---------- Dataset entries ----------
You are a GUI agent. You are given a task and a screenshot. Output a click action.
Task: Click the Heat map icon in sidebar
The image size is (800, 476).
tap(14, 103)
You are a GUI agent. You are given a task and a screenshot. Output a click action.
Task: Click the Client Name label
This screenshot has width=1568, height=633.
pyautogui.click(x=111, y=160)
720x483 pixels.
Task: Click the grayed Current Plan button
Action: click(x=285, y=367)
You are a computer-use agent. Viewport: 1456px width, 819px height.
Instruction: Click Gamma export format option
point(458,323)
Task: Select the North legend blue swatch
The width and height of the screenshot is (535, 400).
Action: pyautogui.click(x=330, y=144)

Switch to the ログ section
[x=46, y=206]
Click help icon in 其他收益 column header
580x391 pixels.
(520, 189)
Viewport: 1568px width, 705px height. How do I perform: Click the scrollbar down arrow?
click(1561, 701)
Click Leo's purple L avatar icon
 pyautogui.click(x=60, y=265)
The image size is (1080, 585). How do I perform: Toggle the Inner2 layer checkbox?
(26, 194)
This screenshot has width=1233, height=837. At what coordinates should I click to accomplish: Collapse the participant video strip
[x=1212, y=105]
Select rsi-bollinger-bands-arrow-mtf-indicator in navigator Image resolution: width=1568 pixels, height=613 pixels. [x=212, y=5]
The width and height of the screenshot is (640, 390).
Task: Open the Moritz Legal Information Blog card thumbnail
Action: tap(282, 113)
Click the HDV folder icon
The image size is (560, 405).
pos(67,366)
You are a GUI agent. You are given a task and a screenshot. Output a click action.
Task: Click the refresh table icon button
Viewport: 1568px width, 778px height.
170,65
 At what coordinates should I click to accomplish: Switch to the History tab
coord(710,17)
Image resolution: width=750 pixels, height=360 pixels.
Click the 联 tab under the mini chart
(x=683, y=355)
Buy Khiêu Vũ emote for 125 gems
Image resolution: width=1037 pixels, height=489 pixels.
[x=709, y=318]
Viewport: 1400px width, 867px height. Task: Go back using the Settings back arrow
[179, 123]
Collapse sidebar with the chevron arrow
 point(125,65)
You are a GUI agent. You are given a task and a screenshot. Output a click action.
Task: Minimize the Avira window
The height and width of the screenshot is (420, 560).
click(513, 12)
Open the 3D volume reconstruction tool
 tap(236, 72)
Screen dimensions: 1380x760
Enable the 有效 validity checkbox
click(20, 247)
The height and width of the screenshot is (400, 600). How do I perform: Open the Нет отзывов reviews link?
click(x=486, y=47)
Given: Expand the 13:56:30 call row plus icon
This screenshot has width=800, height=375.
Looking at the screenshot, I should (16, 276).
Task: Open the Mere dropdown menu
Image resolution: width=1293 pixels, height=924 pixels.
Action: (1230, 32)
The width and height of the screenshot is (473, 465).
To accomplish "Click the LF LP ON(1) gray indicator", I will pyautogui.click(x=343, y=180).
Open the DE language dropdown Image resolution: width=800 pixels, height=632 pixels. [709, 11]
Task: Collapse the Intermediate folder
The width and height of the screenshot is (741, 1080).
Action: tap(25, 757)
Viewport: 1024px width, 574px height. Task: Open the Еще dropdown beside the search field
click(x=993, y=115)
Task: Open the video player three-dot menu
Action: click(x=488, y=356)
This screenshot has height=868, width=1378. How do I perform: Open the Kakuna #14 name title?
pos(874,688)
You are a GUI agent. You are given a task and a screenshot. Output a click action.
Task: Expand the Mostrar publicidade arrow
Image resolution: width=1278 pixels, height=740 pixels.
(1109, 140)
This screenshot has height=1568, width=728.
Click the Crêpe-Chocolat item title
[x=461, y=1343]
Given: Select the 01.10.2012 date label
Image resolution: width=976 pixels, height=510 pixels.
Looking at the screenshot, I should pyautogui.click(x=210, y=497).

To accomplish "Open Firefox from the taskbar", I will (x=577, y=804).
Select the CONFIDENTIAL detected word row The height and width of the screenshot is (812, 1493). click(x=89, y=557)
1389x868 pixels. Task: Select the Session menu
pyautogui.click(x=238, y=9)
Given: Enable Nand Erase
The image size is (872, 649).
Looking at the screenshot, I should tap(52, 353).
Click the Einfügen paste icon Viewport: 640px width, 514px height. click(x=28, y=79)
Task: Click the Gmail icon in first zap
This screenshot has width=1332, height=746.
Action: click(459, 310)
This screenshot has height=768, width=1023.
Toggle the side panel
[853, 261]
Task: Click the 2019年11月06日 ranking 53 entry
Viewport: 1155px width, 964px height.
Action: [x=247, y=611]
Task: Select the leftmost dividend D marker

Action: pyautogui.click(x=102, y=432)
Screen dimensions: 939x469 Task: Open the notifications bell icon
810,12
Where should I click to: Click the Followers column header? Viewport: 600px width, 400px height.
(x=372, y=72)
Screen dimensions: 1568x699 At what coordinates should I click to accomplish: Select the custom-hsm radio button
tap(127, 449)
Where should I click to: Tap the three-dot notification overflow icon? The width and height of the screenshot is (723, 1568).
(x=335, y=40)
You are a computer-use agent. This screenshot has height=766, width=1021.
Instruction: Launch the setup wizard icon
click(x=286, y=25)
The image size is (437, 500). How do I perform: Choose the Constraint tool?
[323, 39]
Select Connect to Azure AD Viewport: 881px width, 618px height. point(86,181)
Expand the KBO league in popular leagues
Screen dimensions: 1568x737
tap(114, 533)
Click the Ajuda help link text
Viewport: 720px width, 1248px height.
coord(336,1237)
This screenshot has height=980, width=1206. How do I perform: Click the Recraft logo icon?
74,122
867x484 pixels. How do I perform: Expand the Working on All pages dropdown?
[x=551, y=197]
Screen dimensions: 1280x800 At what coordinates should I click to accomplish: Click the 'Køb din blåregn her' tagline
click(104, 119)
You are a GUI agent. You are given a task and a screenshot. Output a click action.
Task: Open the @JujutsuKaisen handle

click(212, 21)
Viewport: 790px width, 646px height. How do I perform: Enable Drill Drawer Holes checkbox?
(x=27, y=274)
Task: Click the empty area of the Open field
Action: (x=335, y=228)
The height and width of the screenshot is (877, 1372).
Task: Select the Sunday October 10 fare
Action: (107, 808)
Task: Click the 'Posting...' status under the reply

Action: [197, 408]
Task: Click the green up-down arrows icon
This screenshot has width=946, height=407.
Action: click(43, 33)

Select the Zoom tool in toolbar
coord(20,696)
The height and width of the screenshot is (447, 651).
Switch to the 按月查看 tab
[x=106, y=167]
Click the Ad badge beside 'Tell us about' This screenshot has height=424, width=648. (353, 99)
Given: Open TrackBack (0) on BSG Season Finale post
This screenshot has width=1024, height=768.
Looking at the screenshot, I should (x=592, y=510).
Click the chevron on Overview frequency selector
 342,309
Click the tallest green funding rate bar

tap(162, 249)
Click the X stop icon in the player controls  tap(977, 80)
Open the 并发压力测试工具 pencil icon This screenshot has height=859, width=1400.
----------
What the exercise asks: Repeat every line from the one containing "Viewport: 790px width, 646px" down to the one containing "coord(20,696)", both included, with no changes.

Exercise result:
Viewport: 790px width, 646px height. How do I perform: Enable Drill Drawer Holes checkbox?
(x=27, y=274)
Task: Click the empty area of the Open field
Action: (x=335, y=228)
The height and width of the screenshot is (877, 1372).
Task: Select the Sunday October 10 fare
Action: (107, 808)
Task: Click the 'Posting...' status under the reply

Action: [197, 408]
Task: Click the green up-down arrows icon
This screenshot has width=946, height=407.
Action: click(43, 33)

Select the Zoom tool in toolbar
coord(20,696)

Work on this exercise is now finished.